Results We included 186,072 women with 187 incident SLE cases during 4,246,094 person- years of follow-up (table 1). Chronic low sleep duration (≤5 hours/night vs reference >7-8 hours) was associated with increased SLE risk (adjusted HR 2.47, 95%CI:1.29-4.75) (table 2), which persisted after the analysis was lagged (4 years, adjusted HR 3.14, 95%CI1.57-6.29) and adjustment for shiftwork, bodily pain, and depression (adjusted HR 2.13, 95%CI:1.11-4.10) (table 3). We detected additive interactions between low sleep duration and high bodily pain (SF-36 <75) with an attributable proportion (AP) of 64% (95%CI:40%-87%) and HR for SLE of

2.97 (95%CI:1.86-4.75) for those with both risk factors compared to those with neither. Similarly, there was an interaction between low sleep duration and depression with an AP of 68% (95%CI:49%-88%) and an HR for SLE of 2.82 (95%CI:1.64-4.85).

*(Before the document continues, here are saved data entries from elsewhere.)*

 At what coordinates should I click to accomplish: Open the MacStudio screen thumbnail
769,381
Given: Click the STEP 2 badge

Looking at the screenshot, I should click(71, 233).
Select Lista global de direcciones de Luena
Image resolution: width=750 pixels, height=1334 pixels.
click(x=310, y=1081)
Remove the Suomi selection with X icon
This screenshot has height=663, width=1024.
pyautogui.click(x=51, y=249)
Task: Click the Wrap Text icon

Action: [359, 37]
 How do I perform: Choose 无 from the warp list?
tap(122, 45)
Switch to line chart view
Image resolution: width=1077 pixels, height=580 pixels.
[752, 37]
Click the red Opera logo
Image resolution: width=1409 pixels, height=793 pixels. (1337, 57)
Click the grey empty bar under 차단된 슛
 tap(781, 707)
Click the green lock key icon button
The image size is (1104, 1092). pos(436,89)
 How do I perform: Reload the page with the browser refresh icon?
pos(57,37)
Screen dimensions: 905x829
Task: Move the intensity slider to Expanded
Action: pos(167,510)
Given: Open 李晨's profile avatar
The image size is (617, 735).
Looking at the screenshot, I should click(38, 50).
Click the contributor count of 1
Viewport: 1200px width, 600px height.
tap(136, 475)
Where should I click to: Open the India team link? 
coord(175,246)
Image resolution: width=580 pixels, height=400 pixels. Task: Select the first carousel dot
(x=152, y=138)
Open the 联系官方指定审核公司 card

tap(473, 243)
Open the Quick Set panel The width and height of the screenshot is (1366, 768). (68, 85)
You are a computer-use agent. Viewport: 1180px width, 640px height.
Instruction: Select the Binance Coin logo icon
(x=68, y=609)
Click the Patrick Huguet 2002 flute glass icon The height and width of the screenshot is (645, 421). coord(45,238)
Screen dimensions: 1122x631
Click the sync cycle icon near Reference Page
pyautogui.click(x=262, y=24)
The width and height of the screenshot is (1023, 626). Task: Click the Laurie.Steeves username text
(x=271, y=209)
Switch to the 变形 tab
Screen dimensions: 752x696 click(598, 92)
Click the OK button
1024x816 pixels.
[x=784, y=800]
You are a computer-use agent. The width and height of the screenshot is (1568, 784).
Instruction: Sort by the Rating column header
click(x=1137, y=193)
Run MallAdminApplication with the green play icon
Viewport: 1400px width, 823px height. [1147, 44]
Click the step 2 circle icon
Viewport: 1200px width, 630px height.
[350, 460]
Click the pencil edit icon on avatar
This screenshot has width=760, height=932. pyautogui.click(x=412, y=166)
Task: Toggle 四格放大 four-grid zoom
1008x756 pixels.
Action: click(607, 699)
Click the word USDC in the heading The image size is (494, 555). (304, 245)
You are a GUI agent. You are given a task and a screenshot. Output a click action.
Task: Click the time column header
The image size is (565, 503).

Conclusion Chronic low sleep duration was associated with higher SLE risk, with stronger effects among those with bodily pain and depression, highlighting the potential role of adequate sleep in disease prevention.

Abstract 601 Table 1

Age-standardized baseline characteristics in the Nurses’ Health Study (NHS) in 1986 and the NHSII in 1989 by sleep duration (n=186,072)

Abstract 601 Table 2

Hazard ratios (95% confidence intervals) for risk of incident SLE in Nurses’ Health Study NHS (1986-2016) and NHSII (1989-2017) by sleep duration (n=186,072)

Abstract 601 Table 3

Hazard ratios (95% confidence intervals) for risk of incident SLE in Nurses’ Health Study and NHSII by sleep duration (n=180,359) with lag (at least 4 years between sleep measurement and SLE risk window)

Abstract 601 Figure 1

Study schematic illustrating the prospective cohort design for NHSII. The primary exposure was cumulative average sleep duration and the outcome was SLE onset at least 2 years after last sleep duration assessment. The primary analysis was conducted so that there was always at least 2 years between the last sleep duration exposure assessment and the outcome date of SLE diagnosis that occurred in the SLE risk window. The analysis for NHS was similar except for the years of sleep duration assessment (1986-2014). The sensitivity analysis was lagged by another follow-up cycle of two years so that there was at least 4 years between the last sleep duration exposure assessment and the outcomes dates of SLE diagnosis. NHS, Nurses’ Health Study, NHSII, Nurses’ Health Study II, SD, sleep duration, SLE, systemic lupus erythematosus.